ゲーム的には“不可能に近い依頼”だが、レイは断らない。
かつての“初めてのクエスト”と同じく、目の前の涙に応えるのが彼の流儀だ。
足取りの薄い失踪事件、国家最上位クランの思惑、そして三巨頭の影――小さな捜索依頼の背後で、王国の巨大な水脈がうねり始めていた。
第五章:遺された希望
はるか昔、“化身”の侵攻で前文明は滅びた――彼らが次代へ託した希望は、長い時間を経て望まぬ方向へ動き出している。
そんな折、アルター王国とドライフ皇国の国境に位置するカルチェラタン伯爵領で、新たな〈遺跡〉が発見され、各陣営の思惑が錯綜。
王国・皇国・クラン・個々のマスター、それぞれの「正義」と「打算」が交差する。
レイは導かれるように遺跡へ向かい、遺された仕掛けの“解釈違い”が戦争の導火線になり得ることを知る。

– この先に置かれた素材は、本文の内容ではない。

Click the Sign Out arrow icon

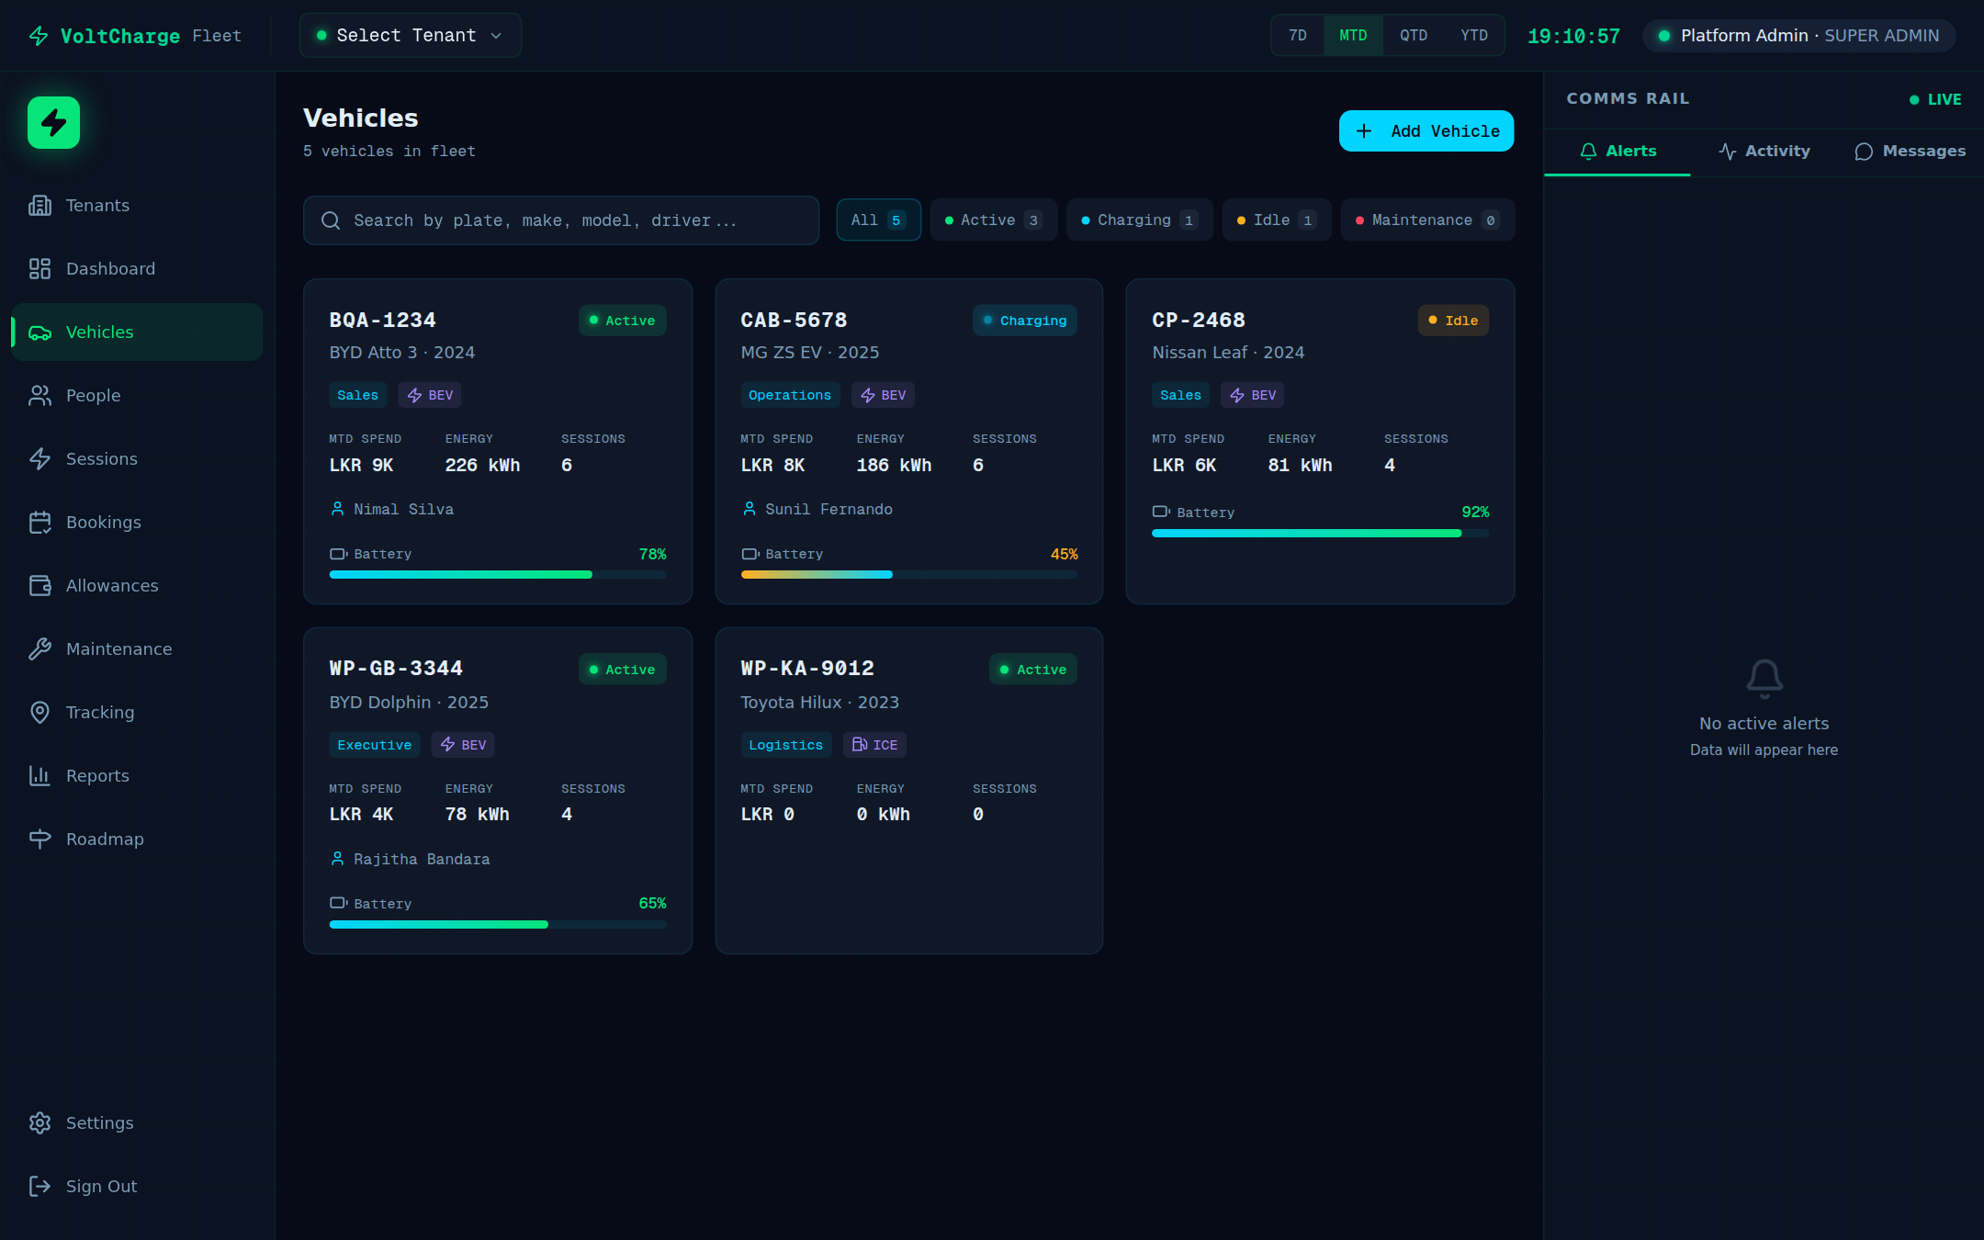pos(39,1186)
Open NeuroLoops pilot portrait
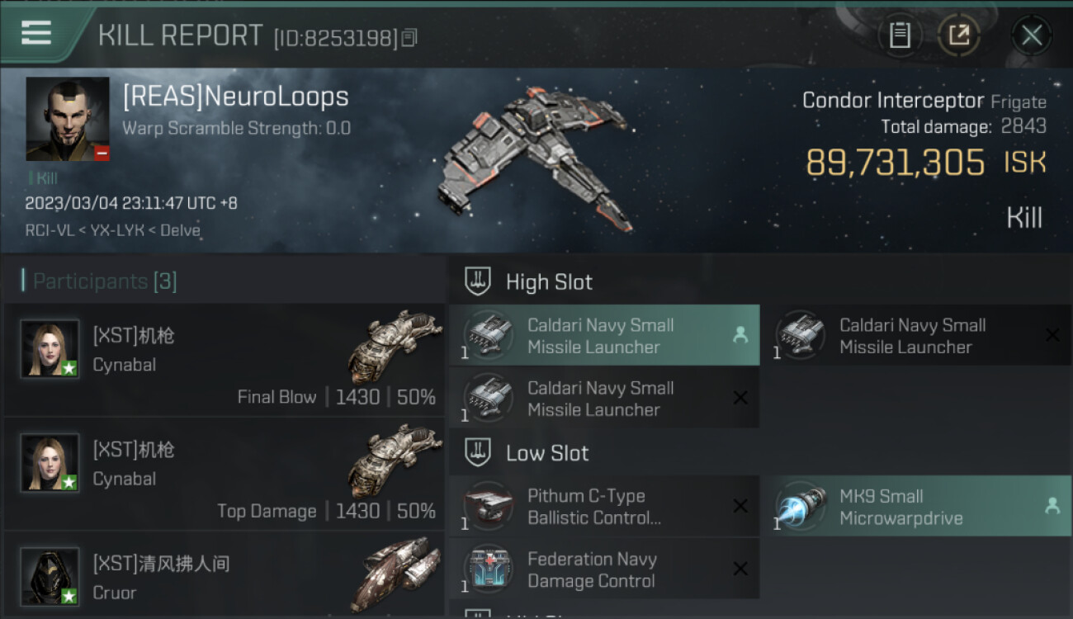Screen dimensions: 1073x619 tap(67, 119)
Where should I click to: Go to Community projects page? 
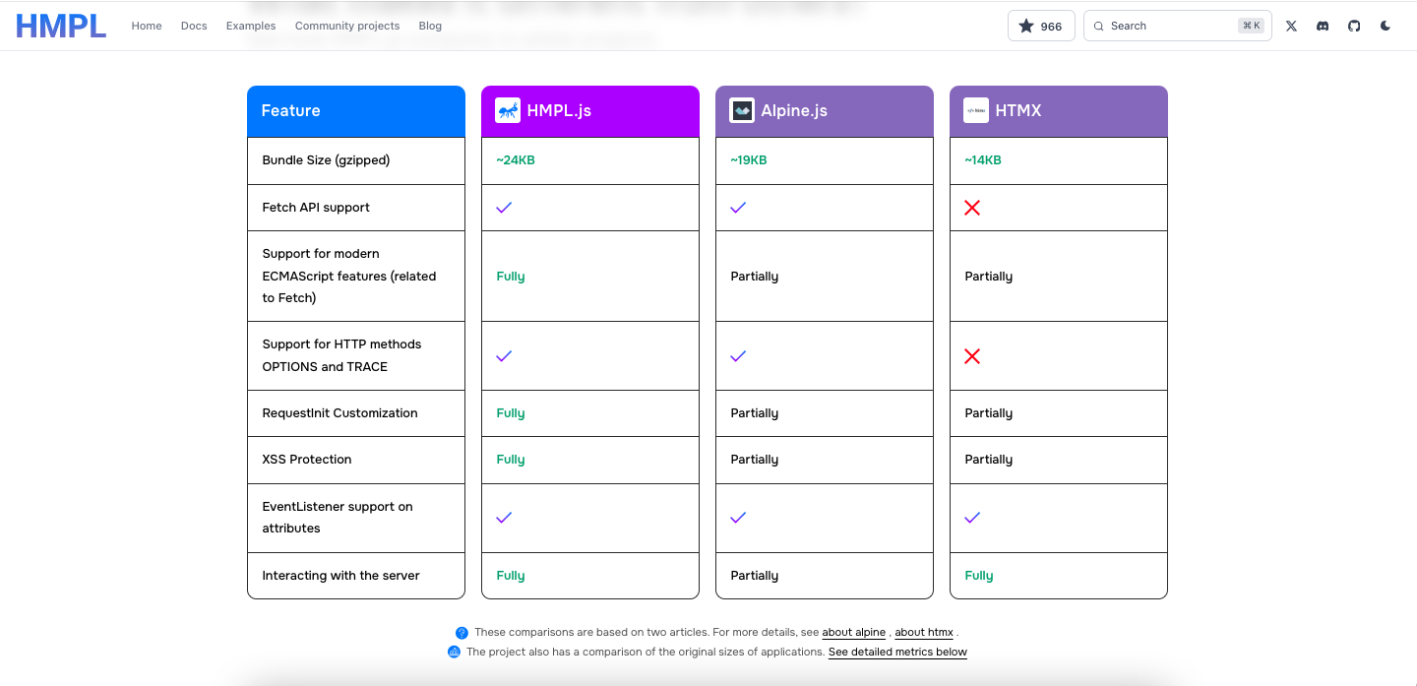tap(347, 26)
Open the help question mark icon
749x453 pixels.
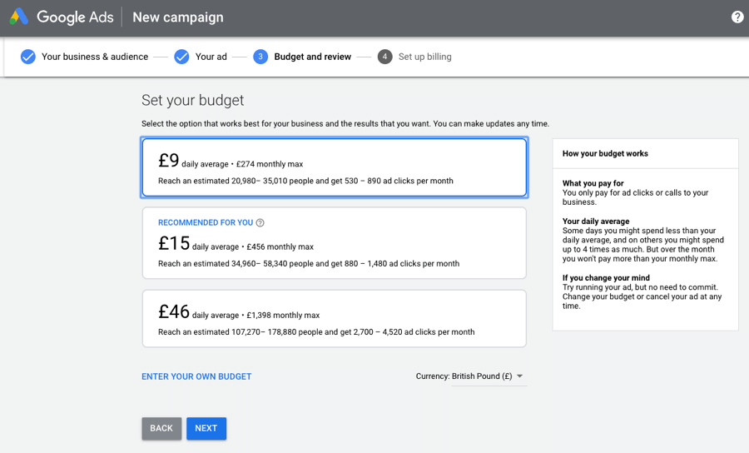pyautogui.click(x=737, y=17)
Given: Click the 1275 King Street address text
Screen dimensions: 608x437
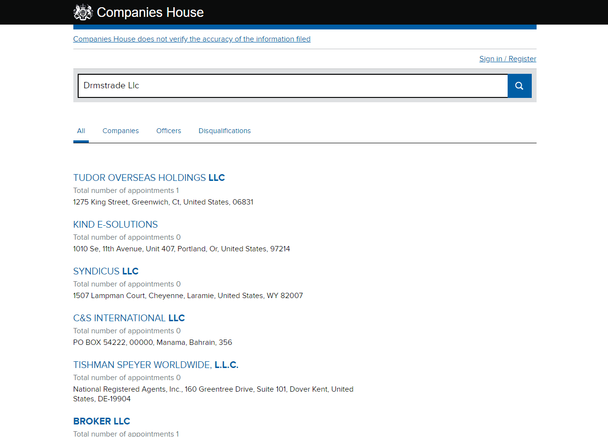Looking at the screenshot, I should point(163,202).
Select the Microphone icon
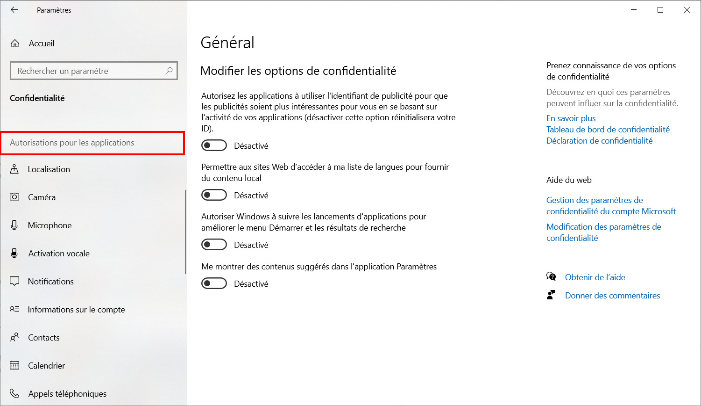701x406 pixels. 14,225
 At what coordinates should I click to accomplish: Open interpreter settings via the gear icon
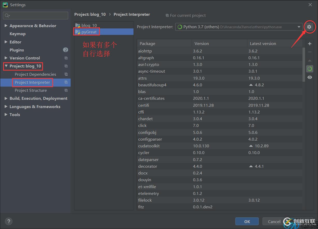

希望を繋ぐ遺産は、読み解き方ひとつで“脅威”にも“救い”にもなる。
守るための最適解は何か。
遺跡の奥で見たものは、文明の残影と、現在進行形の政治力学だった。
過去が静かに現在へと滲み、王女アルティミアや皇国側のキーパーソンの動きが、やがてこの地を対話か激突かの分岐点へ導いていく。
レイは“帰還させるべき命”を優先しながら、遺跡争奪の危うい均衡の中で最少犠牲の道を模索し始める。
第六章A:アイのカタチ
“監獄”の〈超級〉、【狂王】ハンニャが出所。
彼女が真っ直ぐ決闘都市ギデオンへ向かう一方で、レイはアルター王国第一王女アルティミアから護衛任務を拝命する。
目的は近く行われる決闘ランキング二位【猫神】トム・キャット vs 同三位で王国最強PK【抜刀神】カシミヤの試合観戦を安全にこなすこと。
だが“見物”で済むはずがないのがギデオンだ。
王都・皇都・中立、様々な視線が交差する舞台で、レイは「目立ちすぎない護衛」の難度を知る。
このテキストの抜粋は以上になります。